Wednesday, October 22, 2008

Yay

Now this blog is supposed to be psychedelic and weird. Now I tried sitting still and writing down all my thoughts that came to mind during meditation and this is what came to me:

I feel so god damn sick
I feel the puke in my mouth
It wants to come up
but i refuse to allow it
I hate throwing up
I feel like shit
I am about to cry
Here it comes

That's basically all I was able to get out of that. I hate being fucking sick. Especially throwing up, that's the worst thing out of everything. I just want to take my fucking stomach out of my god damn body and throw it out the window. And I am really pissed off because I don't know how to make this shit crazy and shit. So lets see. You want something trippy for a blog? You should have taken a look at all the fucking pretty colors in my puke that swirled together mixed with stomach acid and my morning breakfast of s'mores poptarts. How yummy and tasteful? I hope I am not censoring too much.

I was going to take a picture of how I look like absolute shit after puking up everything that was left in my stomach but fuck that, I am too tired and want to pass out.

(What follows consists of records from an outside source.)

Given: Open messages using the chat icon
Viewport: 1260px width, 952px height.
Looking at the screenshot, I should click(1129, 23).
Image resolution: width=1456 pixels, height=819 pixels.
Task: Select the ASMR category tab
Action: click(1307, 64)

I honestly don't know how the hell I am typing this stupid blog but I figured I'd try and entertain myself in some way and try and think other thoughts rather than the contents of my stomach. I also figured it was something to do since I was unable to attend class today. The worst is I have a stupid midterm tomorrow in Communications which I bound to fail since I don't feel like studying but I might as well since I have nothing better to do other than sleep and eat fucking soup and crackers all god damn afternoon.